ARTICLE
START

Import data when creating a table asynchronously via a Celery task instead of via the web-frontend

What do we want?

Be able to import large CSV/JSON/... files painlessly while creating a new table. For example, a CSV file of 400 columns x 100,000 rows should work without browser freezes or backend timeout and without the feeling to break something.

How is this working now?

  • You can open a modal to create a new table and configure the import: which kind of input file and how to import it.
  • The data are processed by the frontend to display a preview of the import
  • When the user validate the import configuration, the data are transformed to a generic JSON pivot format and then send to the backend to create the table
  • The maximum file size you can import this way is 15Mb
  • You can only import data for new table

What are the issues?

For small files this is ok but for bigger ones:

  • The import can take a very long time (7 minutes for a ~500Mo CSV file without upload time) which weans:
    • A gunicorn worker is blocked during the whole processing -> less worker to respond to other requests and risks of timeout
    • The user can't use baserow in the meantime
    • The user has no feedback on the progress of the import
  • The browser seems frozen during many steps of the process
  • If one row fails, the whole import fails which can be frustrating if you want to import many rows

What is going on?

  • Actually the frontend isn't so slow to process the data but some spinners are missing and state are changed too late
  • The transferred JSON format is verbose because we repeat the field name for each values of each rows so upload can be longer that expected (ex ~500Mo CSV file === ~800Mo JSON)
  • On the backend, for a 7 minutes processing:
    • ~3min are dedicated for the data validation done by a DRF serializer
    • ~30s to create the models for the bulk update
    • ~3min for the bulk update himself

What can we functionally improve?

  • Show to the user that something is processing behind the scene [MAJOR]
  • Avoid the "stuck browser" effect [MAJOR]
  • Make the preview appears faster [MEDIUM]
  • Show a progress bar during the upload [MAJOR]
  • Improve upload transfer time [MINOR]
  • Show another progress bar during the backend processing like export or Airtable import [MAJOR]
  • Allow the user to close the import modal and doing something else during the processing [MEDIUM]
  • Don't fail the whole import on row import error but import what is possible and show a report at the end [MAJOR]

Technical solutions

  • Frontend

    • Improve UI by showing spinners when it's necessary (while creating/updating preview for example)
    • Change UI state BEFORE doing tasks that can freeze the browser
    • Don't parse the whole file to display the preview but just the first X lines
    • Show a progress bar while the data are uploading
    • Show a progress bar during the import processing
    • Add an interface to display currently running import (and other tasks)
    • We migth be able to use webworkers (not really sure we can win something here because we need to transfer the data to the webworker)

END

MATERIAL FOR THIS EXERCISE
START

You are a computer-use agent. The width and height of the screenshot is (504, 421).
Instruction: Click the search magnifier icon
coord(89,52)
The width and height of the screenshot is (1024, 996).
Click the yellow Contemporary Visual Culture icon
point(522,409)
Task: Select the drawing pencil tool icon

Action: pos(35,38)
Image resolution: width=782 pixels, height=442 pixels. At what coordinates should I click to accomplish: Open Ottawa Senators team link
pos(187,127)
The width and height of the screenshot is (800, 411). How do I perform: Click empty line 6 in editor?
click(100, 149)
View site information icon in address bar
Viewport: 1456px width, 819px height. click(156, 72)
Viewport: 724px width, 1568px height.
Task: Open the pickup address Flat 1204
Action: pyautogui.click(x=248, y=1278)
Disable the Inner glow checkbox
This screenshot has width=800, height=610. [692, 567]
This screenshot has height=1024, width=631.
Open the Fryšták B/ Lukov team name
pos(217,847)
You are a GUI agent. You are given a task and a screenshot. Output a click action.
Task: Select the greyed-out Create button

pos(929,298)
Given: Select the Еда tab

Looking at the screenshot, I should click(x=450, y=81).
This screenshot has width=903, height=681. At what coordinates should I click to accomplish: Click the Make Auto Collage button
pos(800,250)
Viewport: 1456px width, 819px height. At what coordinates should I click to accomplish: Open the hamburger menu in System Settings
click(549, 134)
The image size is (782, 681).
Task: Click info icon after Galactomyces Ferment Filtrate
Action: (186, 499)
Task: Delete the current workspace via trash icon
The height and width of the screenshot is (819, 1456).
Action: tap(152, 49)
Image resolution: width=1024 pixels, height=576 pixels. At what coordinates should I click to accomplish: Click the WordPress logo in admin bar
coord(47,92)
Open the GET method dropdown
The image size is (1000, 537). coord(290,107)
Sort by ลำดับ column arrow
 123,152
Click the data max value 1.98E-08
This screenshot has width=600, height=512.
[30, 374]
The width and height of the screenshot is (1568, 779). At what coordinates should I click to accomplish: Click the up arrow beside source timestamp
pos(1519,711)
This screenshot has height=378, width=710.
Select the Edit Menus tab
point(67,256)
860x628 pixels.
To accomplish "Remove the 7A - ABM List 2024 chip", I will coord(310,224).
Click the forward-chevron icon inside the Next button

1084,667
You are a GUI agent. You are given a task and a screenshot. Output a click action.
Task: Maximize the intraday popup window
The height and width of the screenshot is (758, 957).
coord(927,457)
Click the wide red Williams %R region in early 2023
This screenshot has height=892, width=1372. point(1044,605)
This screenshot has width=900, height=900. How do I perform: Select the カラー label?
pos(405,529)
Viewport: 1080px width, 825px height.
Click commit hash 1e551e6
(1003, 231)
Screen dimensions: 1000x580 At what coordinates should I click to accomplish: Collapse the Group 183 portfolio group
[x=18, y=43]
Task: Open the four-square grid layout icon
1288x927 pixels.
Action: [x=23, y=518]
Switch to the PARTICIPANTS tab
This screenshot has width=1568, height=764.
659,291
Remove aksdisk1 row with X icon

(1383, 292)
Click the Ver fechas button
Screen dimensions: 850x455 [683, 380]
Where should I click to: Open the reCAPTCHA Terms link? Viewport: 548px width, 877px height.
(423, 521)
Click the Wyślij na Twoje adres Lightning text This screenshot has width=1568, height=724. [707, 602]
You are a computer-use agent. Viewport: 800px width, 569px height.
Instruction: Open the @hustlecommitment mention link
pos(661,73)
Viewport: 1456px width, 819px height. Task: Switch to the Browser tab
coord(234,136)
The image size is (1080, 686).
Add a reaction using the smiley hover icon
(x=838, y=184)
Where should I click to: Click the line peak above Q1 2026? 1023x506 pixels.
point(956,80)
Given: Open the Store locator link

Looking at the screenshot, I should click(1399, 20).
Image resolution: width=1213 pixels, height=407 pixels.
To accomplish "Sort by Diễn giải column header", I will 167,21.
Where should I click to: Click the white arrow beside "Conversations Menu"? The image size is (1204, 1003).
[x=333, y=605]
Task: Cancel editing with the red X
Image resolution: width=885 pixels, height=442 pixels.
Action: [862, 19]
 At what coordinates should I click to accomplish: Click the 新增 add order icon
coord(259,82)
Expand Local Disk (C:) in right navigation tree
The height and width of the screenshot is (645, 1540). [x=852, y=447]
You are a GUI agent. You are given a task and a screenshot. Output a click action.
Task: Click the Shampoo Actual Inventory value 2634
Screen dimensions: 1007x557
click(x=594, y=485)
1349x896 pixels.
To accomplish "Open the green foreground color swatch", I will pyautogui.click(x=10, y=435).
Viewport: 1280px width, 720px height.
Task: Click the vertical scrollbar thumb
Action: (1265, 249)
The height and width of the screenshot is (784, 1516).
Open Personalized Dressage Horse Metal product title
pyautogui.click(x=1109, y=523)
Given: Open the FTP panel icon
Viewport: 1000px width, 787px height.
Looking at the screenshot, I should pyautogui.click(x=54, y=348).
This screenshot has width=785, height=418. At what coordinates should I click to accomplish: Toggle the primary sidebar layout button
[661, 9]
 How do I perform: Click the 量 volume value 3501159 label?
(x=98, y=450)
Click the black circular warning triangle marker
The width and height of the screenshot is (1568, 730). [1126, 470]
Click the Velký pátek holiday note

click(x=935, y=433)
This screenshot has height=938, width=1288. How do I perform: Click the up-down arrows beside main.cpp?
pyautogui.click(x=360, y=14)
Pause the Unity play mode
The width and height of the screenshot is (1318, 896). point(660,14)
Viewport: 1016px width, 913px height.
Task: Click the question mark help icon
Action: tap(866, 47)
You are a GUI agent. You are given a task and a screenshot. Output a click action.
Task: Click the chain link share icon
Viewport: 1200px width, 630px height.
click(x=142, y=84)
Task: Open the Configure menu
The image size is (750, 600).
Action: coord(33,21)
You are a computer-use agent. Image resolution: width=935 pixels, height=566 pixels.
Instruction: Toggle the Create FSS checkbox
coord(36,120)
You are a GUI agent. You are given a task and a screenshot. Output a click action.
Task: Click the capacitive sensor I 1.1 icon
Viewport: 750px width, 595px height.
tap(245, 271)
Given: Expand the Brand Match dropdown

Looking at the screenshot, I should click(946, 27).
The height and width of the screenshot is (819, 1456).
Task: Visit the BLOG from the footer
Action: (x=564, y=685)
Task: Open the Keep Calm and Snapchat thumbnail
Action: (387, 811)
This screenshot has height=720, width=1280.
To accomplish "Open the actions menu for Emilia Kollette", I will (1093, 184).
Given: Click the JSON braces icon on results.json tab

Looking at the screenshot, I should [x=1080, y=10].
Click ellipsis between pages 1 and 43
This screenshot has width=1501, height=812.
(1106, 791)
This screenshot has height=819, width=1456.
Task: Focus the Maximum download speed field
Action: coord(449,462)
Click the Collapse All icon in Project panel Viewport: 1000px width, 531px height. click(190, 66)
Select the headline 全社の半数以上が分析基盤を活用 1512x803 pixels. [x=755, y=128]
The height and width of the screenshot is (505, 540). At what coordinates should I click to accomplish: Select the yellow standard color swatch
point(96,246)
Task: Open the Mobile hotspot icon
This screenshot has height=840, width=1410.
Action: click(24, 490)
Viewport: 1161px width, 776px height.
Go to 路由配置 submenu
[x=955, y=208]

END

OBJECTIVE 1
Reproduce the passage of the Celery import proposal from "Import data when" up to and including "to import it.".
OBJECTIVE 2
Edit the records from the line with "Click the Ver fechas button" up to and including the line with "click(x=594, y=485)", replacing "Viewport" with "Window" and leaving everything else unchanged. Return only those lines.

EXERCISE RESULT 1
Import data when creating a table asynchronously via a Celery task instead of via the web-frontend

What do we want?

Be able to import large CSV/JSON/... files painlessly while creating a new table. For example, a CSV file of 400 columns x 100,000 rows should work without browser freezes or backend timeout and without the feeling to break something.

How is this working now?

  • You can open a modal to create a new table and configure the import: which kind of input file and how to import it.

EXERCISE RESULT 2
Click the Ver fechas button
Screen dimensions: 850x455 [683, 380]
Where should I click to: Open the reCAPTCHA Terms link? Window: 548px width, 877px height.
(423, 521)
Click the Wyślij na Twoje adres Lightning text This screenshot has width=1568, height=724. [707, 602]
You are a computer-use agent. Window: 800px width, 569px height.
Instruction: Open the @hustlecommitment mention link
pos(661,73)
Window: 1456px width, 819px height. Task: Switch to the Browser tab
coord(234,136)
The image size is (1080, 686).
Add a reaction using the smiley hover icon
(x=838, y=184)
Where should I click to: Click the line peak above Q1 2026? 1023x506 pixels.
point(956,80)
Given: Open the Store locator link

Looking at the screenshot, I should click(1399, 20).
Image resolution: width=1213 pixels, height=407 pixels.
To accomplish "Sort by Diễn giải column header", I will 167,21.
Where should I click to: Click the white arrow beside "Conversations Menu"? The image size is (1204, 1003).
[x=333, y=605]
Task: Cancel editing with the red X
Image resolution: width=885 pixels, height=442 pixels.
Action: [862, 19]
 At what coordinates should I click to accomplish: Click the 新增 add order icon
coord(259,82)
Expand Local Disk (C:) in right navigation tree
The height and width of the screenshot is (645, 1540). [x=852, y=447]
You are a GUI agent. You are given a task and a screenshot. Output a click action.
Task: Click the Shampoo Actual Inventory value 2634
Screen dimensions: 1007x557
click(x=594, y=485)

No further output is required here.